The efficiency of speakers operated at ultrasonic frequencies is low, wiping out any efficiency gain in the amplifier.

Practical speakers demand production of fairly high volumes from fairly small cabinets, a combination that is difficult to achieve using ultrasonic speaker drivers.

Full removal of ultrasonic output is impractical.

The large number of required speaker and amplifier elements reduces system reliability significantly

Other more modern approaches to high efficiency, particularly class D amplification, work much better and at much lower cost than digital speakers.

==Future development==
===Microelectromechanical systems===
In recent years, there had been research on the topic of construction of digital loudspeaker arrays in digital sound reconstruction systems using microelectromechanical systems (MEMS). MEMS micro-speaker arrays can be manufactured onto a chip using a CMOS process. A single-chip system will have less variation between each subunit compared to a multi-chip system. An Australian-Israeli company called Audiopixels recently demonstrated proof of concept in the company's clean room. The audio demonstrates the effectiveness of the MEMS technology after many years of development.

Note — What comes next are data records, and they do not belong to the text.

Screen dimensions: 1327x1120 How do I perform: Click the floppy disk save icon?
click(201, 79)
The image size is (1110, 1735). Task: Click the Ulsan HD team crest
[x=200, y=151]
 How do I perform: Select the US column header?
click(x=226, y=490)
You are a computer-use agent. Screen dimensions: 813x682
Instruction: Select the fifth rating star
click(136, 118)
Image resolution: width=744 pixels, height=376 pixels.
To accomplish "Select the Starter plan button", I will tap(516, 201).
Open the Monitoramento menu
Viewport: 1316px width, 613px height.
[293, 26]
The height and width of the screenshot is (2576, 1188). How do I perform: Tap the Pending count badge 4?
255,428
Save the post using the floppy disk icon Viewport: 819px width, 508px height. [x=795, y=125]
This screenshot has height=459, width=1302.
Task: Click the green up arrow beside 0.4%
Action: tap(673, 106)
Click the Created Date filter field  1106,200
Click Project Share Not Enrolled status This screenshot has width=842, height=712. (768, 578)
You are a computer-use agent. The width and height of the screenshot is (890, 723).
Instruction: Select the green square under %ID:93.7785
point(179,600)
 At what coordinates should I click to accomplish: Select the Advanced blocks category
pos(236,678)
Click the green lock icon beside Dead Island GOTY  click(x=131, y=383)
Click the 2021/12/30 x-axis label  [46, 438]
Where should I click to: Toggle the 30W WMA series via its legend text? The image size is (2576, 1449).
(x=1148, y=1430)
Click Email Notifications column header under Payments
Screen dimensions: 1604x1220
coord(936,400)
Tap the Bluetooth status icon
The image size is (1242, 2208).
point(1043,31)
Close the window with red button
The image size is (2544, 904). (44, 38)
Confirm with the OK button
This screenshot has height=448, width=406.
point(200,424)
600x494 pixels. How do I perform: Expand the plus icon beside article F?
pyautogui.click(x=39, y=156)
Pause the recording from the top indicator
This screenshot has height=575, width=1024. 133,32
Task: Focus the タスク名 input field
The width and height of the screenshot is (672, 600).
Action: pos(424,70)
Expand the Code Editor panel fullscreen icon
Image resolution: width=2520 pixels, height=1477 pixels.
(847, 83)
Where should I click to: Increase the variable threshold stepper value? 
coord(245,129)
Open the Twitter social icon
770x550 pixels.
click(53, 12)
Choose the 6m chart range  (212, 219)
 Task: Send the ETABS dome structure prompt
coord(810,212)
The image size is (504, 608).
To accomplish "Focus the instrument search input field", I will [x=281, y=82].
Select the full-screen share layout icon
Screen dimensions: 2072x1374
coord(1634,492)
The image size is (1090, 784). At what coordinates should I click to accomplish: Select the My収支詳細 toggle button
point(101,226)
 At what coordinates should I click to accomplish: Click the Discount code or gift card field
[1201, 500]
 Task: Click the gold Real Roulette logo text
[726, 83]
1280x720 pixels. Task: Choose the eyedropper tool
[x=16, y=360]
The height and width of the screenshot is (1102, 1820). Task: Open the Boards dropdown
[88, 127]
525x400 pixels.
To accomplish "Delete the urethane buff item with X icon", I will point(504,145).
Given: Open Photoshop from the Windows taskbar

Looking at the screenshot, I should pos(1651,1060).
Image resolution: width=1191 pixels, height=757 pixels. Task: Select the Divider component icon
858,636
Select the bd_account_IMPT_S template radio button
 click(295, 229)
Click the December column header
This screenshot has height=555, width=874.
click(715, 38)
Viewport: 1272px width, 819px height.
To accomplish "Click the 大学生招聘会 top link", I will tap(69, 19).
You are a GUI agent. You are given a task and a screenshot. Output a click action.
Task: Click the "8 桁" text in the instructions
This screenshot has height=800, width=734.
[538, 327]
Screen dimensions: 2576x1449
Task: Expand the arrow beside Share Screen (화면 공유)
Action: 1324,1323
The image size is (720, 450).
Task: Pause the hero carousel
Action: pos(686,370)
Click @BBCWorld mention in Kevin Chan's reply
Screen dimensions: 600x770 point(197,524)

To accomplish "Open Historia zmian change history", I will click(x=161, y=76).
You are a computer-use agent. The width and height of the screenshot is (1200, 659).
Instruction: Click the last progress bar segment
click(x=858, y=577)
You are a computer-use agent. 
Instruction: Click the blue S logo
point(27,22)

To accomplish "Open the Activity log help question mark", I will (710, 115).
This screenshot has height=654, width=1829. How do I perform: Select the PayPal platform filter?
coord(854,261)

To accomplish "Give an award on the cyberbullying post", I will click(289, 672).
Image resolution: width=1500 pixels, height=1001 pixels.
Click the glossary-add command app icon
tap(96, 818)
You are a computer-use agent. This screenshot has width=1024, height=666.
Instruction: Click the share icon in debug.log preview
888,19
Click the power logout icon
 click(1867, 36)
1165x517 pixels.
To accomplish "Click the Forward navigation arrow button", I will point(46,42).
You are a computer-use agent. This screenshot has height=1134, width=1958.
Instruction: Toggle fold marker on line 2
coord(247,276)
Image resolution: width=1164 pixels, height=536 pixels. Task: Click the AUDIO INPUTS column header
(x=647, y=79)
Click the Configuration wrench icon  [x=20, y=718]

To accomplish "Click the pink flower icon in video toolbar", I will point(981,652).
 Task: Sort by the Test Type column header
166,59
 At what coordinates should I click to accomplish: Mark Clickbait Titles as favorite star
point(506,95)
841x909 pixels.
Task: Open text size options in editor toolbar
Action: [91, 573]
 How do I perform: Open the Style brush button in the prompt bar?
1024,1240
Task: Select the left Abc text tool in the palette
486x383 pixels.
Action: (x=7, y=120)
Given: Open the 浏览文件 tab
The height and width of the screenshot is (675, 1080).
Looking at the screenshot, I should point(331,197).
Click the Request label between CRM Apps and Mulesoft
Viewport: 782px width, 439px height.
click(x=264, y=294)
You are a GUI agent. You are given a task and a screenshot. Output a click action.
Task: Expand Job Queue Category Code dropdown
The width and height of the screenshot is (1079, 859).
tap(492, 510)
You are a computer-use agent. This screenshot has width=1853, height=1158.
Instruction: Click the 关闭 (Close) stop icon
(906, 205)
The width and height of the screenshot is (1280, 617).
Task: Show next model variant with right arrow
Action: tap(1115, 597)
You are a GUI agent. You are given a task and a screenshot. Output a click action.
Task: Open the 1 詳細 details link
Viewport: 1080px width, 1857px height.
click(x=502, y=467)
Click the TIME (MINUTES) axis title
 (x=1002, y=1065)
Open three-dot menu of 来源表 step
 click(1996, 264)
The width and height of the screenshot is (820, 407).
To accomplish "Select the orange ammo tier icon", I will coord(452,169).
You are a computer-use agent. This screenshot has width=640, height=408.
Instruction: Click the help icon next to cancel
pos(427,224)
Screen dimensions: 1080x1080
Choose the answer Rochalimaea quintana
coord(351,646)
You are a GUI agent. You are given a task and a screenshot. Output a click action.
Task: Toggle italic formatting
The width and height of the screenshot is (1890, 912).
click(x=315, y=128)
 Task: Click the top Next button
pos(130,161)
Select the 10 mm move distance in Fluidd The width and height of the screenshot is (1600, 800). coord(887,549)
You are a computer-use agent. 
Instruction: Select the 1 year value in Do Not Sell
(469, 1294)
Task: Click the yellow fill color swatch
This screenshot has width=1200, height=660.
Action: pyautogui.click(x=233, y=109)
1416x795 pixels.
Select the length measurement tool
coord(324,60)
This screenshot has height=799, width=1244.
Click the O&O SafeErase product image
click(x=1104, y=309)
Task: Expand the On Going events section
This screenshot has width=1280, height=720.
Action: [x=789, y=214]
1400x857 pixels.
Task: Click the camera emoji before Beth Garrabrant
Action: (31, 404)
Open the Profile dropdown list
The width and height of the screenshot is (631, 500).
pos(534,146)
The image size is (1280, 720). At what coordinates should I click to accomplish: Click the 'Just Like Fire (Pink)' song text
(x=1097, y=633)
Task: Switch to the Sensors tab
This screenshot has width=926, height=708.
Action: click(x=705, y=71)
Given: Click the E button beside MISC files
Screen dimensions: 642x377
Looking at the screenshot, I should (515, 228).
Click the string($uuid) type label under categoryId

CMOS-MEMS process reduces the size of each subunit to a few hundred μm in diameter.

==Speakers marketed as digital==
Modern speakers marketed as 'digital' are always analog speakers, in most cases driven by an analog amplifier. The widespread use of the term 'digital' with speakers is a marketing ploy intended to claim better suitability with 'digital' source material (e.g., MP3 recordings), or impute 'higher technology' than some other speaker, and perhaps higher price. If pressed, manufacturers may claim the term means the product is 'ready' for input from digital players; this is true of essentially all speaker systems.

There are also a minority of Class D and Class T digital amplifier-driven analog speakers, though these are not normally found in separate computer speakers or home stereo systems. These are common in laptops, where their higher cost is justified by battery power savings. The speakers in such equipment are still analog.